Storyverse AI is a platform I designed that would allow authors to share fictional stories with users. AI-powered agents empower users to chat with a story's characters, leveraging AI to explore new ways to engage with stories. The integration of AI is a key selling point for Storyverse AI.
I created reusable components such as buttons, images, and a main navigation header to keep designs stylistically consistent.
The placement of UI components and the UX copy (save for the sample character interaction on the Character Interaction Page) represents my original work, as does the selection of typography and colors and the creation of UI components besides the notifications. These include:
Main navigation header (customized from the Labyrinth UI Kit)
Buttons (customized from Penpot's Wireframing Kit v1.1 and Google's Material Design Kit)
Filters with checkboxes and tags, including a searchbar for story tags (customized from the Labyrinth UI Kit)
Analytics graphs for the Creator Dashboard page (created using mock data in Google Sheets)
I used Stitch to generate the three notifications for the Sample Story and Creator Dashboard pages, quickly making high-fidelity notifications that fit my design vision and aligned with the established typography (Figtree for body text and microcopy) and color scheme. I screenshotted low-fidelity notifications and gave descriptive prompts including the hex codes of colors for the page and notification backgrounds, as well as for the text, button, and icon colors, to ensure the tool generated precise UI components I could then screenshot and use in my high-fidelity designs.

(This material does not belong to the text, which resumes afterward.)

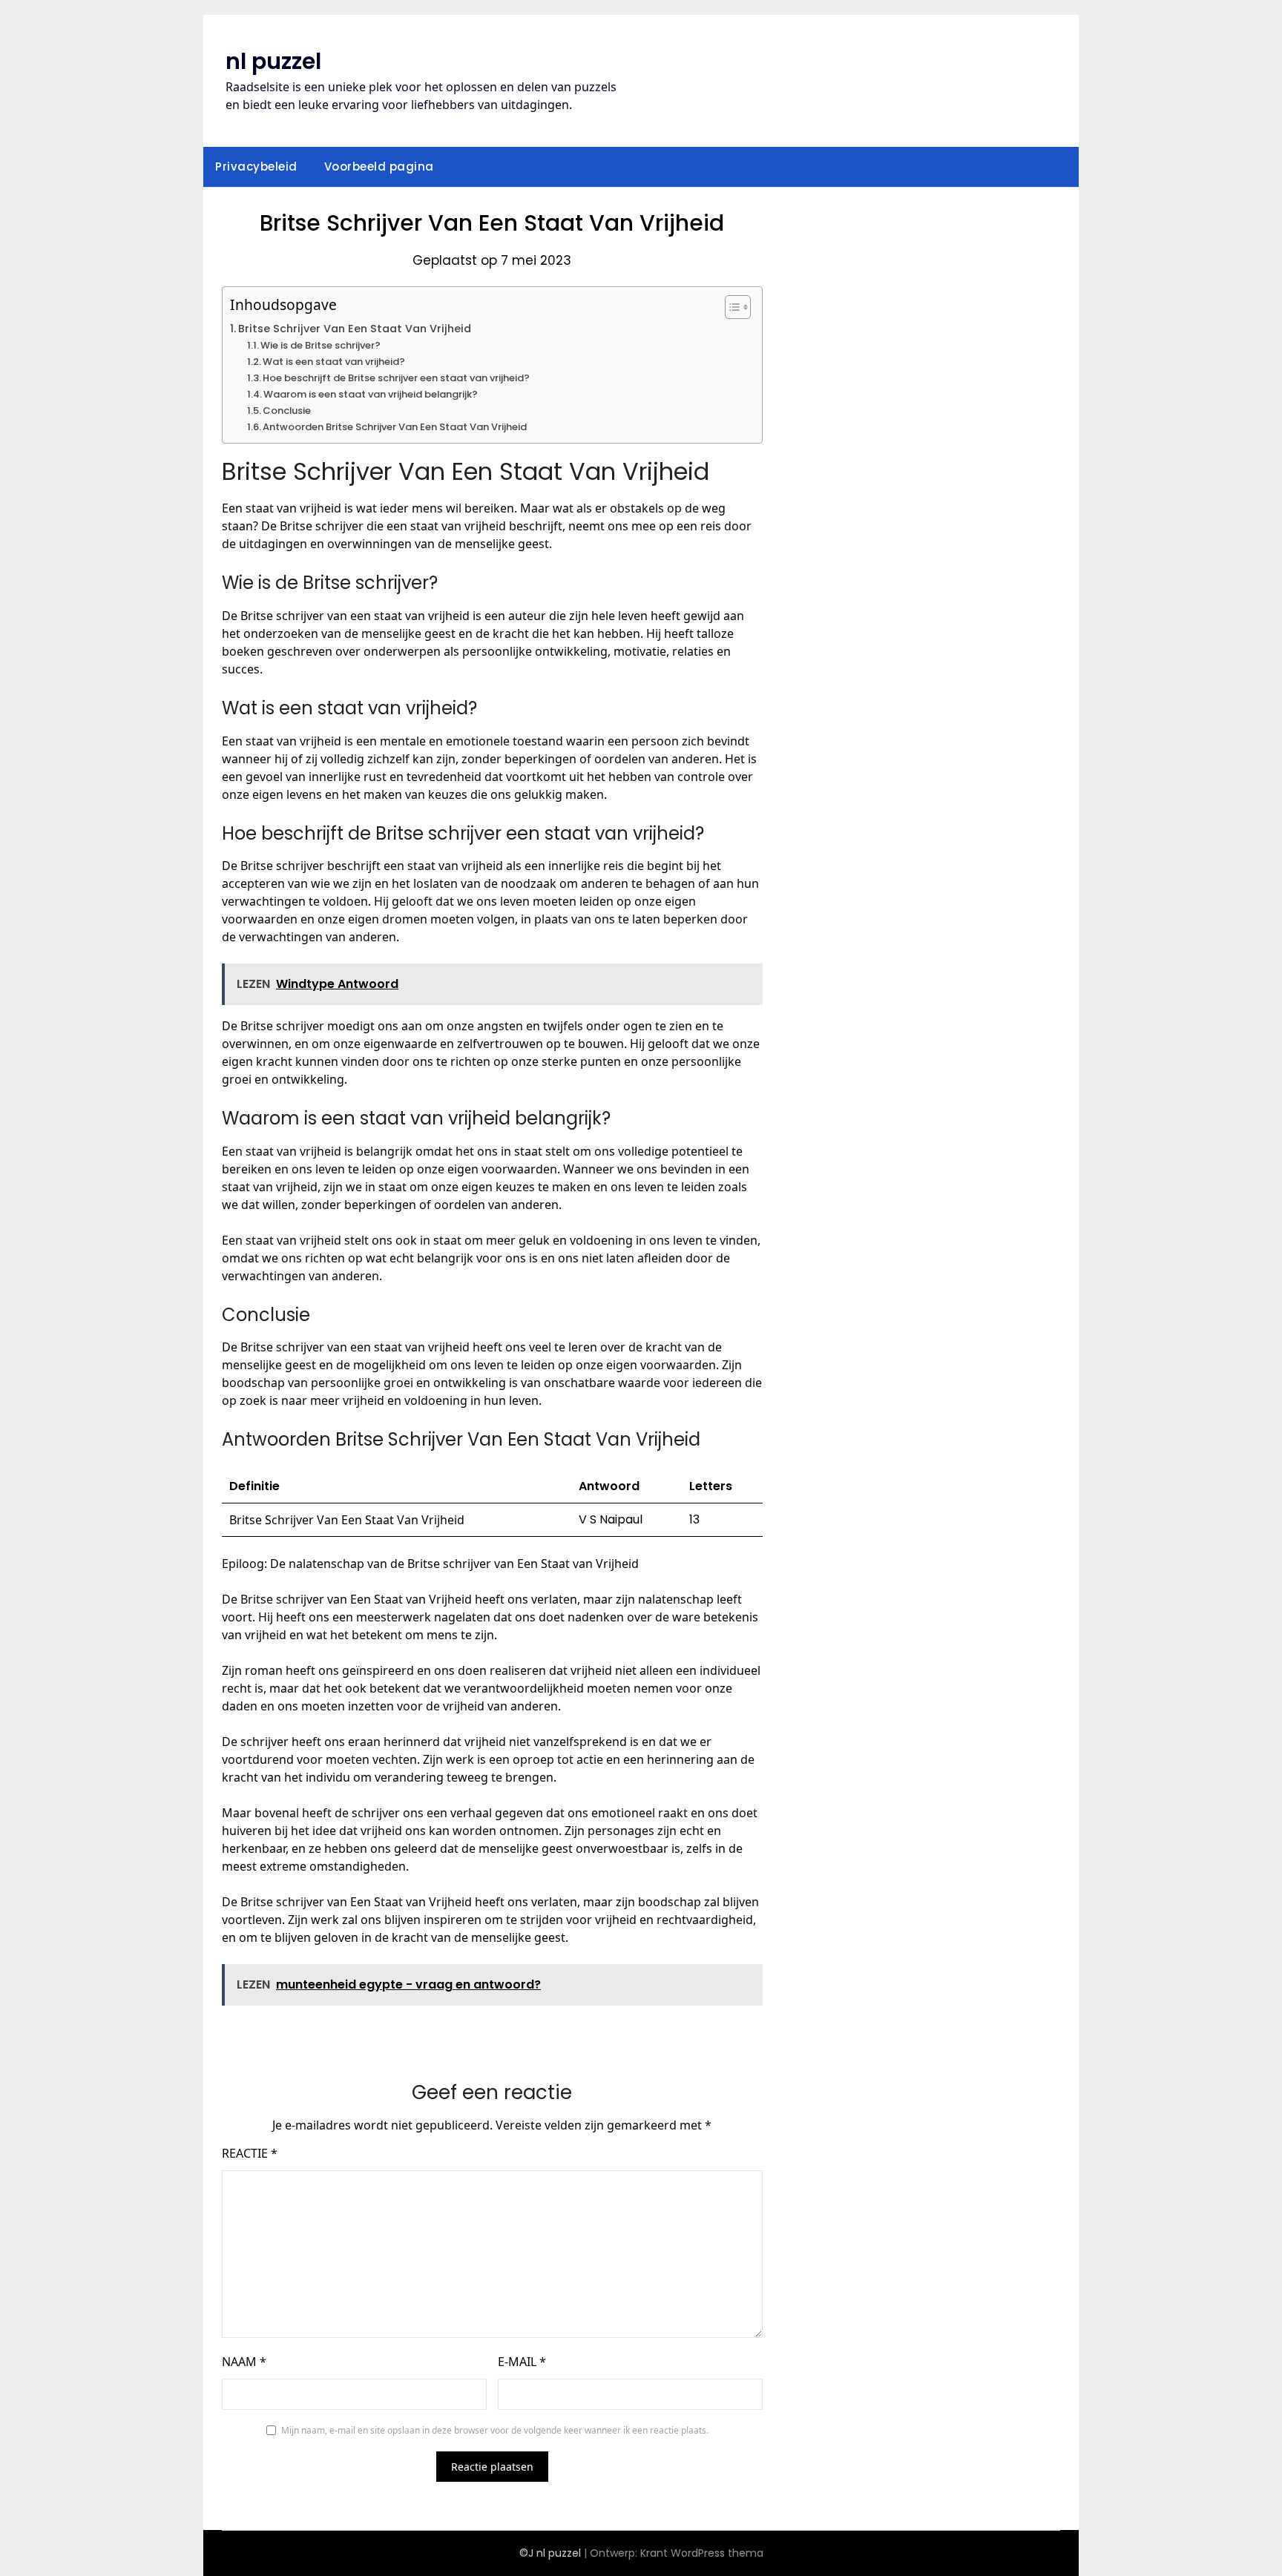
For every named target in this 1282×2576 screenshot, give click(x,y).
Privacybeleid (256, 166)
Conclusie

Similarly, I also experimented with AI image generation, using Microsoft Copilot and ChatGPT to generate book cover images, either from brief yet descriptive prompts or from full short stories I had previously written, to accelerate the process of developing high-fidelity wireframes. I chose Copilot and ChatGPT as I found they are reliable when it comes to creating high-fidelity images with readable titles, whereas other AI models may be prone to generating realistic images with unintelligible titles.
For the Character Interaction page, I prompted ChatGPT with my original short story, Mulberry Lane, asked it to roleplay as the character of Christopher Cat, and recorded my prompt and its response in the Character Interaction Page wireframe (see below).
I started by creating a competitive analysis to compare three major storytelling platforms—Wattpad, Archive of Our Own, and Medium—and one AI-drive character creation platform, Character.AI. Analyzing the pros, cons, and affordances of each led to key takeaways that I incorporated into my design.
I then created two user personas—one for a freelance writer and one for a reader—to ensure my design catered to their needs. For instance, since the writer persona, Emily Parker, needs to know how users engage with her stories, I added an analytics dashboard to the creator profile in my wireframes.
Next, I designed low-fidelity wireframes in Penpot (an open-source alternative to Figma) to visualize the placement of content on each page. I used components from Penpot's Wireframing Kit v1.1 and Labyrinth UI to quickly mock up the structure of content.
While I was constrained by a lack of existing user research, my competitive analysis enabled me to gather key insights from industry-leading story-sharing platforms, such as keeping the pages where the user reads a story minimalist and focused on text. I also relied on my knowledge of UX heuristics and best practices to design a user-friendly site (e.g. using Gestalt design principles to group components together).
Storyverse AI represents a user-centric experiment in incorporating AI into UX design workflows as much as it does the incorporation of AI into storytelling and creative work. By leveraging Penpot's reusable component libraries, I designed five stylistically consistent high-fidelity wireframes. Likewise, Stitch enabled me to iterate on the design of high-fidelity notifications.
I used AI tools like Stitch, Copilot, and ChatGPT to accelerate the creation of high-fidelity wireframes. Whereas a team might have in-house graphic designers, using these tools wisely allowed me to add lifelike images to the wireframes while keeping the design human at its core.